You can pip install complex stand alone executables, such as nodejs, and it's used in the entire ecosystem.

In fact, most packages are now wheels, which are not sources: they are compressed, and may contain binaries for compiles extensions, something extremely popular (the scientific and AI stacks exist only because of this).

Some packages need to be compiled after the fact, something that setup.py will trigger, and some even embed a fallback compiler, like some cython based packages.

Also, remember there is very few people working on pypi, there is no moderation, anybody can publish anything, so you would need a bullet proof automated heuristic. That's either impractical, or too expensive.

If you want a secure package distribution platform, there are commercial ones, such as anaconda. You get what you pay for.


I guess we're finding out the other side of that blade, huh?


Self-loading code is a huge part of the value-add of python libraries. Many of the popular libraries (e.g. Numpy and friends) trigger a bewildering chain of events to compile from source if not installing from pre-built wheels. And if you do have wheels, you have opaque binary blobs. So pick your poison: compile-on-install with possible backdoor or prebuilt .so/.dylib/.pyc with possible backdoor.

The most obvious (but not necessarily easiest) approach is to phase out setup.py and move everything to the declarative pyproject.toml approach.
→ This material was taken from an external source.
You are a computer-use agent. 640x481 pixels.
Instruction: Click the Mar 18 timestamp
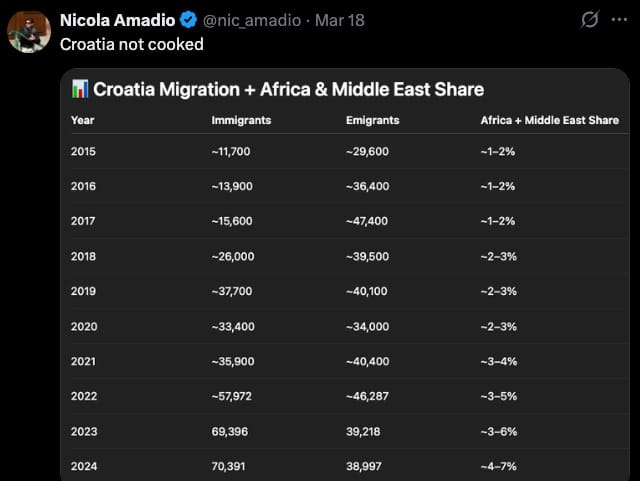(x=340, y=20)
This is not just better for metadata (setup scripts make it really hard to statically infer what deps a lib has), it also allows for better control over what installers/toolchains run on install.
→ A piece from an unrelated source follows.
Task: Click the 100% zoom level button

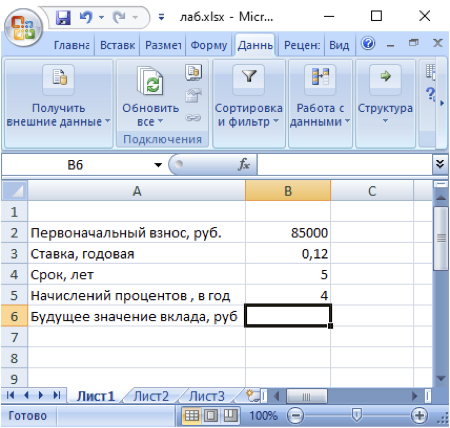Action: 263,416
Attackers still have quite a lot of latitude during the build phase, but at least libraries have the option to specify declaratively what permissions they need (and presumably the user has the option to forbid them).

Also eval/exec are terrible and I wish there were a mode to disable their usage, but I don't know if the python runtime has some deep dependency on it. Maybe there's a way to restrict it so that only low level frames can call the eval opcode.
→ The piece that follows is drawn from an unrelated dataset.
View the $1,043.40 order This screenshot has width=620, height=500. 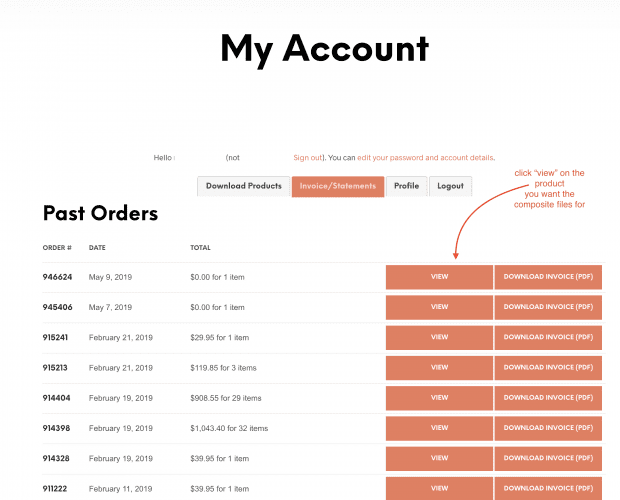pyautogui.click(x=439, y=428)
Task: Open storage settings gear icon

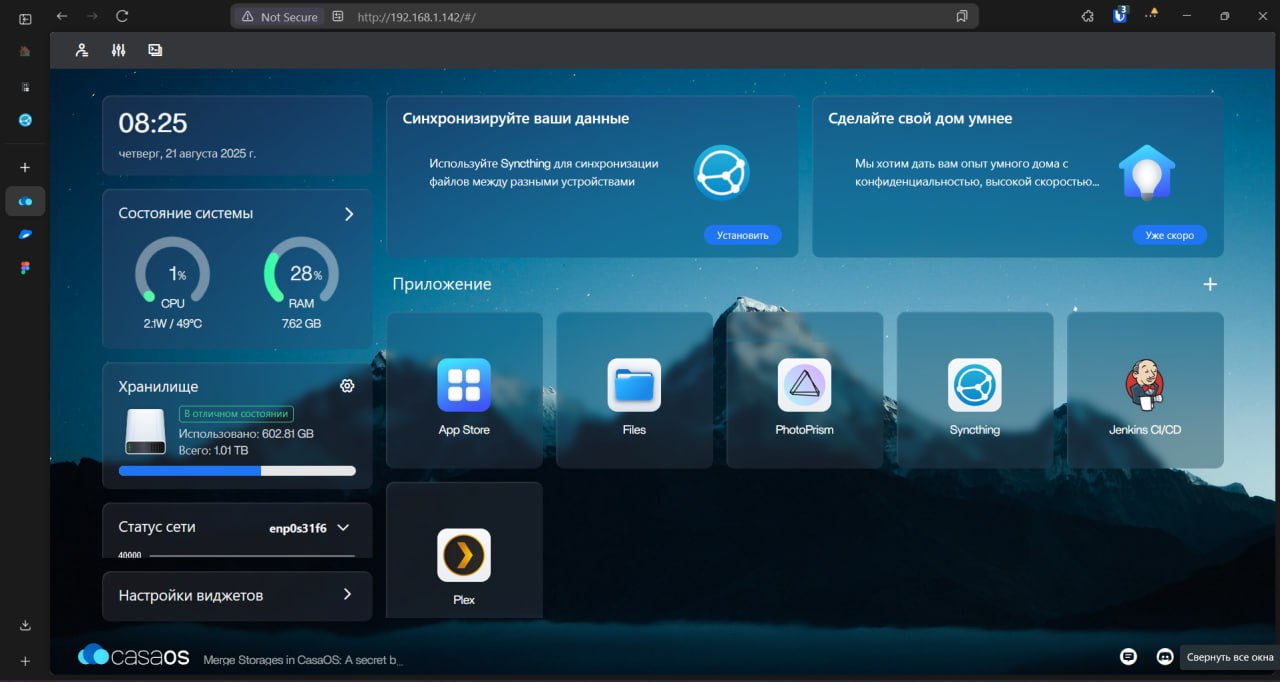Action: 347,386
Would it be possible that the wheels could be built in a more-trusted / hardened environment? Having a binary blob isn't as serious when it comes from a trusted source. Almost all Debian/etc linux distributions have this feature (binary-downloading package manager).

The hardening could mitigate on-compilation hacking.

Obviously, this leaves "compile in the backdoor and wait for the user to fall into it" but at least this isn't an issue of compiling on the user's computer and it isn't a issue of binary blobs. And possibly there's a greater chance of detection if actual source code has to be available to compile.


>Also eval/exec are terrible and I wish there were a mode to disable their usage,

You can use audit hooks in the sys module (as long as you load it first) to disable eval/exec/process spawning or even arbitrary imports or network requests.


I’ve been building Packj [1] to flag PyPI/NPM/Ruby packages that contain suspicious decode+exec and other “risky” APIs using static analysis. It also uses strace-based dynamic analysis to monitor install-time filesystem/network activities. We have detected a bunch of malware with the tool.

1. https://github.com/ossillate-inc/packj flags malicious/risky packages.


I don’t think this would work well for shipping packages that use proprietary libraries. But at the very least they could be flagged, yes.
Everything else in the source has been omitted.